EXERCISE 1:
Answer these from the essay comparing the two Hulk films:
(a) Which two films does the writer say Lee's Hulk sits near on most viewers' mental scorecards?
(b) Which films does the writer say spoiled audiences about special effects?
(c) What did Leterrier change about the Hulk's build and color to make him look more realistic?
EXERCISE 2:
Carry on the essay comparing the two Hulk films, picking up right after its last sentence.

TEXT PASSAGE:
○ ○ ○ ○
EXTRA MEDIUM #3: Hulk vs. Hulk
Believe it or not, a comparison between Ang Lee's Hulk and Louis Leterrier's Incredible Hulk is often one of the first conversations I have with people. It's not on purpose, I don't ask for it, but sometimes it's inevitable. I get introduced to someone, the introducer mentions my interest in comics and my sometimes obsessive attachment to the Hulk, and the person to whom I'm being introduced will usually say something along the lines of "Oh yeah, I liked that last movie with Ed Norton. That one before it though, MAN, did that suck." I don't agree, but I'll usually nod and say something like "Yeah, it did drag in parts."
I think Lee's Hulk gets a bad rap. It's a deeply flawed film to be certain, but it doesn't deserve the space it's enjoyed on most viewers' mental scorecards -- somewhere around Batman and Robin and Elektra. Sure. I can't deny it. I'm a huge fan of the character so there's definitely bias. But I still have problems with the film. They just seem to be different from the problems everyone else has with it.
Most haters of Lee's film mention the computer-generated Hulk right off the bat, and my response to their criticisms makes me feel very old. All I can think is, "What the hell did you expect?" Yes. You're right. The giant green monster looked like it wasn't real. I guess as someone who was just barely old enough to see the first Star Wars film, I'm used to giving the filmmakers a break when it comes to bringing fantastic creatures to life. Considering the possible alternatives -- a muscle man in green paint or a "Hulk suit" like the Thing suit Michael Chiklis endured two years later in Fantastic Four -- I didn't think I was straining my disbelief-suspension muscles nearly as much as I might have otherwise. Lee's Hulk never fooled me into thinking he was real, and yeah he could've been better, but he could've been worse too. I think, more than anything, we were all spoiled by The Lord of the Rings. Don't get me wrong. The creators of those films deserved all of the accolades they got when it came to the special effects, but let's not forget something fairly important. Jackson and co. brought us stunningly rendered fantasy creatures living in a fantasy world. Lee's Hulk, on the other hand, is a creature of the fantastic set against the backdrop of the real world. There was no way he was going to look like anything but a cartoon.
Leterrier's Hulk is certainly an improvement, mainly because of lessons learned from Lee's film. To make him look more realistic, Leterrier shrinks him, both making him shorter and a bit more lean and sinewy. His Hulk is also a much darker shade of green and it helps to minimize the cartoon-y contrast that helped damn Ang Lee's version. But I'd be curious to see what Leterrier and co. would've come up with if they didn't have Lee's version from which to learn. The Hulk of Incredible Hulk is certainly better and, physically, more believable. But he's still a computer puppet in the real world, and it shows.
○ ○ ○ ○
DATASET:
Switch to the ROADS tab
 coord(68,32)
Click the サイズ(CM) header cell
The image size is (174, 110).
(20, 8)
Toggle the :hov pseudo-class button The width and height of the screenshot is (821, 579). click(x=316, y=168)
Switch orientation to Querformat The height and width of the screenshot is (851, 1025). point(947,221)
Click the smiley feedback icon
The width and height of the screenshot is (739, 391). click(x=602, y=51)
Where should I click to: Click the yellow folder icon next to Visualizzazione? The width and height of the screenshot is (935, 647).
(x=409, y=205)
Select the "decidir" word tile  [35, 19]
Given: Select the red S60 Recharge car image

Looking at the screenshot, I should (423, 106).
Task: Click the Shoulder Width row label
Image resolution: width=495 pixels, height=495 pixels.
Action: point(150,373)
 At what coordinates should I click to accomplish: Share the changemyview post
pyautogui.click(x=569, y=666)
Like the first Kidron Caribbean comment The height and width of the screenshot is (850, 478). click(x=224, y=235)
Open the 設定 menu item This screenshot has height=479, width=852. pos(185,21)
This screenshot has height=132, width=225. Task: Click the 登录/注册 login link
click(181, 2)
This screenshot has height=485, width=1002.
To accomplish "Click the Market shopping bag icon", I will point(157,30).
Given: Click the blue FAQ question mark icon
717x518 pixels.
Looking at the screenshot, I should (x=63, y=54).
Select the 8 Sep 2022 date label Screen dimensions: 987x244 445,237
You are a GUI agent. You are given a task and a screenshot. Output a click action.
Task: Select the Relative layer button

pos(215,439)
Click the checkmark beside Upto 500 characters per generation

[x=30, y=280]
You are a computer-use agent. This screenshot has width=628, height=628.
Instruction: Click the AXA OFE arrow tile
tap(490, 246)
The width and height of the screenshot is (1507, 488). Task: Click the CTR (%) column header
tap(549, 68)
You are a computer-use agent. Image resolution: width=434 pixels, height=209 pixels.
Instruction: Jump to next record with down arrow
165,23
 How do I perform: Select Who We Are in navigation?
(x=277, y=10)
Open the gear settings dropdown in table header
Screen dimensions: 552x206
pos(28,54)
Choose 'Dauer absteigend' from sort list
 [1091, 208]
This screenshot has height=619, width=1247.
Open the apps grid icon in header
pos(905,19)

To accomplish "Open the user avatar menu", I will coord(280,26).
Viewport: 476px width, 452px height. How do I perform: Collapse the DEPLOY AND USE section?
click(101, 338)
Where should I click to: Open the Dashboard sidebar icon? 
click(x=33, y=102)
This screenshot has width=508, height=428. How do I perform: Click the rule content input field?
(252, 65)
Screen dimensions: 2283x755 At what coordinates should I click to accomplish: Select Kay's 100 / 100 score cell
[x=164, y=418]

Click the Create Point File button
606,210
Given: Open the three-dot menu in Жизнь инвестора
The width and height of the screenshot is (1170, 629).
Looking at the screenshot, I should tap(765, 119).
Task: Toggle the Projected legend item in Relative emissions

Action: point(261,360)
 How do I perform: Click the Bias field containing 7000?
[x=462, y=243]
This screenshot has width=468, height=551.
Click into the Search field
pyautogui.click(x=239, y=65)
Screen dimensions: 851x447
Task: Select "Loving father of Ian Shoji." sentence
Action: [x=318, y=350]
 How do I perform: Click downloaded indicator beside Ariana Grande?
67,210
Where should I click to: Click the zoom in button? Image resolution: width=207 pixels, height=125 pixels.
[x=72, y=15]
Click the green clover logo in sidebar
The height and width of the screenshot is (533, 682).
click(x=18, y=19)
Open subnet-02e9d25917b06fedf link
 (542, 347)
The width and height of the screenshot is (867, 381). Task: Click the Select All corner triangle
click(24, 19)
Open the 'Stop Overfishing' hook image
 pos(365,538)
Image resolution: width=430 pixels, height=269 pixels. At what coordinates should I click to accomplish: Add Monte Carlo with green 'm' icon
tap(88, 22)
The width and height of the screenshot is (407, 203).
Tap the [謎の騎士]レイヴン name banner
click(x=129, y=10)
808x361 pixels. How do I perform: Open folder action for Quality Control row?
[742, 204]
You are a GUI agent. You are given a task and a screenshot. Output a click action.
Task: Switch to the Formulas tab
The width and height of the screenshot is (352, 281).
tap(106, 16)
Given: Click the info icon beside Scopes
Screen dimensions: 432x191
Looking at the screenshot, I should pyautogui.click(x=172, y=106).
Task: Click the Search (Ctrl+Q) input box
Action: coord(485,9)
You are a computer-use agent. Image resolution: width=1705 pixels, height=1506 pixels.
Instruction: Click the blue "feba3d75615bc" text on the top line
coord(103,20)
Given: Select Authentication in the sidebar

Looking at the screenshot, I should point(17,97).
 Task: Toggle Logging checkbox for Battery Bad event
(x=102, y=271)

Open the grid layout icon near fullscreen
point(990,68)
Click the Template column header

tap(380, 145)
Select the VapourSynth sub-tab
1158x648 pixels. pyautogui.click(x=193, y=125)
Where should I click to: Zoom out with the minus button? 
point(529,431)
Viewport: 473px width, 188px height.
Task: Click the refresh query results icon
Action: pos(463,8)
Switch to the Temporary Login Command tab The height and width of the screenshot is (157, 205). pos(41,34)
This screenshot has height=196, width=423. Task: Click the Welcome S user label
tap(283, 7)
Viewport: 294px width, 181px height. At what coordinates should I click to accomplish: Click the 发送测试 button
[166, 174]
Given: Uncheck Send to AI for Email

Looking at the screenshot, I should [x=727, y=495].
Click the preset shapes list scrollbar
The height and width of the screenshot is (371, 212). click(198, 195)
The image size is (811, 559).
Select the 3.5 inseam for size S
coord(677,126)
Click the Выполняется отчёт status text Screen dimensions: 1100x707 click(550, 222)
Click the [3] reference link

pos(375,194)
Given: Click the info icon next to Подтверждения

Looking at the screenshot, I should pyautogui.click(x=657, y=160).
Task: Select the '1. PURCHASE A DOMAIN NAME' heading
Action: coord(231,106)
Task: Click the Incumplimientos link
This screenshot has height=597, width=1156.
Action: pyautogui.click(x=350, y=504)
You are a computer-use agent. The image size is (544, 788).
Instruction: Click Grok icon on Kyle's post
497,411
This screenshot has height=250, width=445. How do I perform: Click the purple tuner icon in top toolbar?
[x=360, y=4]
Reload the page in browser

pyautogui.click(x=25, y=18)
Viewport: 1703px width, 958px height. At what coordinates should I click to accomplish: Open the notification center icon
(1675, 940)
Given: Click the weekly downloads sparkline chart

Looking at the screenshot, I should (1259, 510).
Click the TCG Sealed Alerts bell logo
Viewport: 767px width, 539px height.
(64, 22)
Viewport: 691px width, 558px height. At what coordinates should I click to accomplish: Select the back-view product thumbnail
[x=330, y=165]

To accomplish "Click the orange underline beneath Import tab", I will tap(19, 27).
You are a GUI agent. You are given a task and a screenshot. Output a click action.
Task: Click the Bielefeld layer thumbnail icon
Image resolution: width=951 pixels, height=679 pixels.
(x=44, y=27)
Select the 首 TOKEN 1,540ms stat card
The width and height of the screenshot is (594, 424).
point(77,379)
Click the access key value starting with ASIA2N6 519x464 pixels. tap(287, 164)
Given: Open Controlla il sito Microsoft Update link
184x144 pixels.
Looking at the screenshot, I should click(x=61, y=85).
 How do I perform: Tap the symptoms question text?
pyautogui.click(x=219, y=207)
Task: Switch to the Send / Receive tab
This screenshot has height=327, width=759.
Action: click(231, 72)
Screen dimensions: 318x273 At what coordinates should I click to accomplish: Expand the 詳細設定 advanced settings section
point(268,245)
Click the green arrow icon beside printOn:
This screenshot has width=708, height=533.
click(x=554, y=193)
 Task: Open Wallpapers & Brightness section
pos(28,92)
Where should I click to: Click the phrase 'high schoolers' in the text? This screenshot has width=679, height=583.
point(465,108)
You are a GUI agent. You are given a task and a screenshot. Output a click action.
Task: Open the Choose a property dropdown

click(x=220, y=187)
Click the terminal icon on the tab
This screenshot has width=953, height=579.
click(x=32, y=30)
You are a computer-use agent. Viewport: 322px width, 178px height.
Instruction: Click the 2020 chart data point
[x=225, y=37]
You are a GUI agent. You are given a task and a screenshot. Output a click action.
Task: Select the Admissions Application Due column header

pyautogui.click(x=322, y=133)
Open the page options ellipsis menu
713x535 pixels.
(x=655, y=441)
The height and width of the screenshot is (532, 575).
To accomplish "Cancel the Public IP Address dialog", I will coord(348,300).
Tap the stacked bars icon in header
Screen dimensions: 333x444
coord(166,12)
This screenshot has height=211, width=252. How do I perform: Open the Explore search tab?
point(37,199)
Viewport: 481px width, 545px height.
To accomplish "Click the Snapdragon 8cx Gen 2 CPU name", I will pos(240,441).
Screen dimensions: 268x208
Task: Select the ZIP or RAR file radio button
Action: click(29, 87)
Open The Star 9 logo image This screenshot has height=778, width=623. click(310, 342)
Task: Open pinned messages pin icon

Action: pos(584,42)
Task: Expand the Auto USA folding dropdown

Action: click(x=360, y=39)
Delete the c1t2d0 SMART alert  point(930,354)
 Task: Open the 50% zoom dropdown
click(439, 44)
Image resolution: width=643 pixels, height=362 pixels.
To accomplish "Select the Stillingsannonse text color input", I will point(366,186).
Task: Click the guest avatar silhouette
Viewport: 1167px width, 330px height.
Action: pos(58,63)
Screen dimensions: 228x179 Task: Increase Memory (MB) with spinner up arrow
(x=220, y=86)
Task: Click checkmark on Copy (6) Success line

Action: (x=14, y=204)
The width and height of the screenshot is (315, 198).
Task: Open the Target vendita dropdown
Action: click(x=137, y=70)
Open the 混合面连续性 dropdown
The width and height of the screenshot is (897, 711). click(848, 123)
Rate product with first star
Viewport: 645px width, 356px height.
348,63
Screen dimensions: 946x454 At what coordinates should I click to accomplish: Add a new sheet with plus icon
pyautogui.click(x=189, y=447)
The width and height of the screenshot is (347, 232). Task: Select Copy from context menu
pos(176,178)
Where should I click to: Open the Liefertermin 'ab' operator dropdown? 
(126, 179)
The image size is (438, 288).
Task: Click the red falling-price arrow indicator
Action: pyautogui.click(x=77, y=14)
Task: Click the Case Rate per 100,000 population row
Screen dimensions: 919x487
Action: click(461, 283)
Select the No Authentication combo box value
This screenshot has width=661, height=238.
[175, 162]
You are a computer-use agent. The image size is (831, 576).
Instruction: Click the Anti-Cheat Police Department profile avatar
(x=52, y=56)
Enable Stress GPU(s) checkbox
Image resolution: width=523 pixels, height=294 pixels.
○ ○ ○ ○
RESPONSE 1:
(a) Batman and Robin and Elektra.
(b) The Lord of the Rings.
(c) He made the Hulk shorter, leaner and more sinewy, and a much darker shade of green.

RESPONSE 2:
The place where both films unquestioningly pale in comparison to LotR's Gollum is in the inability of either Lee's or Leterrier's computer-generated Hulks to convey a full range of emotions. You can't fall back on the fantasy/real contrast excuse here. The movie Hulks of both 2003 and 2008 have exactly three different kinds of facial expressions -- anger/pain, dull/expressionless, and what I call the Betty Face. It's just a slight variation of the dull/expressionless face that looks just a little more pathetic, like a monkey about to fall asleep, to convey that Betty is nearby.
Incredible Hulk, I think, also got the sound of the Hulk in a way that Hulk just didn't. I remember, maybe 10 years ago, I wanted to put together a desktop theme for the Hulk, complete with some kind of sound that would play whenever I booted up my PC. I tried different soundbites from the '90s cartoon, the opening theme from the '70s show, and finally settled on something that sounded like the Hulk I imagined even though it wasn't from any media involved with the Hulk franchise - the sound of the T-Rex roaring in Jurassic Park. The Hulk should sound big - bigger than he actually is. But the green goliath we got in Hulk hardly even sounded like a particularly loud person. He snarls, grunts, and growls, but he sounds like a small, choked animal. In Incredible Hulk, though, I have to say, they really got it right, particularly during the few instances when he speaks, like when he roars from the shadows "Leave me alone" or his "Hulk smash" towards the end.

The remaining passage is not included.